At the moment I'm a bit of a security grouch. I keep seeing product after product that has significant vulnerabilities. And this isn't just happening with the things I deal with at work. Even Election Day had me grousing about the state of our software security.

At work, over the past several weeks I've been forced to deal with one serious vulnerability after another. First, it was Heartbleed. Next came Shellshock. That was quickly followed by the Poodle vulnerability.

Fortunately, fixing the Poodle vulnerability is not rocket science. We simply have to configure our Web servers to stop supporting SSL Version 3.0. I'm also taking the opportunity to upgrade our certificates while we're at it, to support a longer encryption key length and a better hashing algorithm.

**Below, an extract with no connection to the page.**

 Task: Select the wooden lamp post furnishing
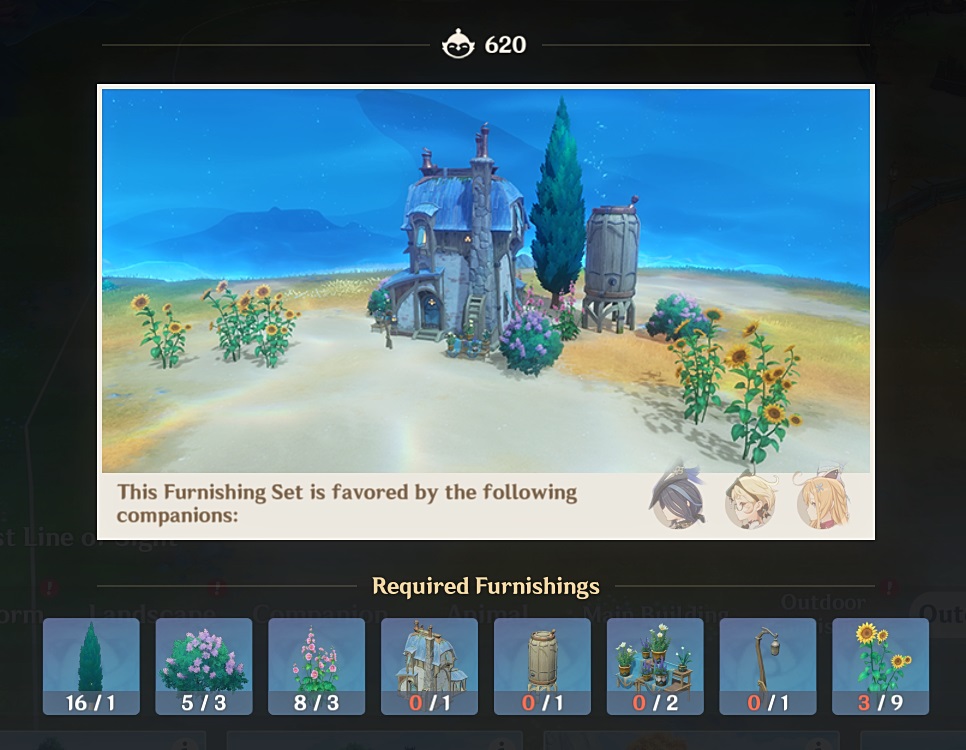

I have never understood why companies don't bake better security into their products during development. Sure, the latest vulnerabilities have been more complicated than the simple buffer overflows and privilege escalation that have been common over the last several years, but I nonetheless think they could have been avoided with better programming practices. It amazes me how common it is to find software with code that doesn't follow even the most basic best practices, like input validation and bounds checking to prevent the overflows that lead to vulnerabilities. Why do we let companies get away with patching problems as they're found rather than avoiding them up front? It seems as if they start thinking about adding security only after their products have been hacked -- and then, only when it affects their market share.

Android is one example. I have written about the security flaws inherent on that platform and why I've banned it in my organization. But I had to follow that up with concerns about Apple's iOS.

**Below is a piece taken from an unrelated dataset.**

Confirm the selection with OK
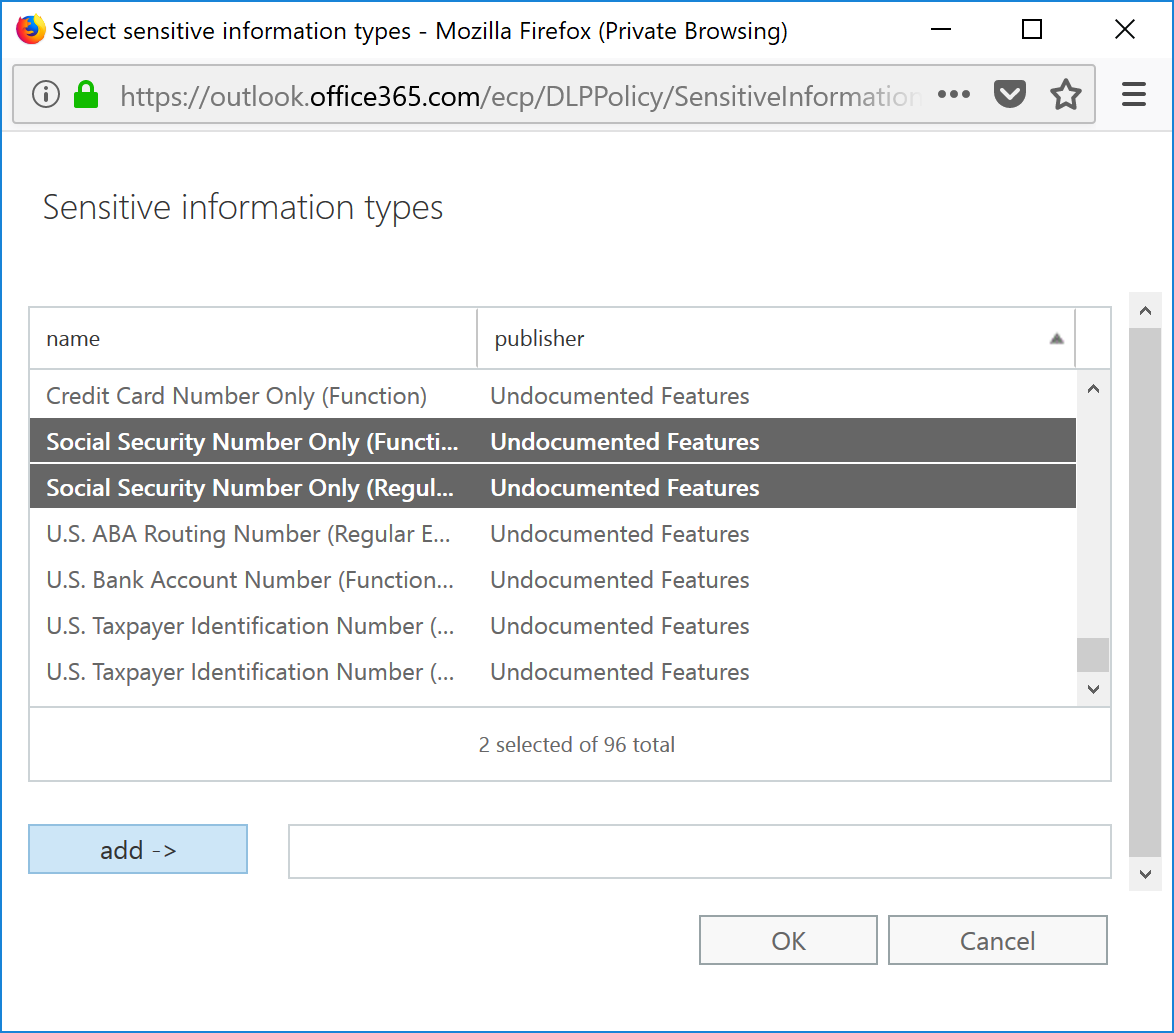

The Nest thermostat is another example. At a security conference last spring, researchers demonstrated how a Nest thermostat could be compromised. Even though I don't have any Nest thermostats in my office, it still makes me wonder why its designers didn't build security into the product from day one.

Other devices may have similar security flaws just waiting to be exploited, forcing us to rush to update them. A recent study by Hewlett-Packard found that 70% of common consumer devices had significant security vulnerabilities. And more and more, we are surrounding ourselves by these devices. You have to worry when even our cars -- incredibly complex machines that we stake our lives on -- become increasingly dependent on software systems.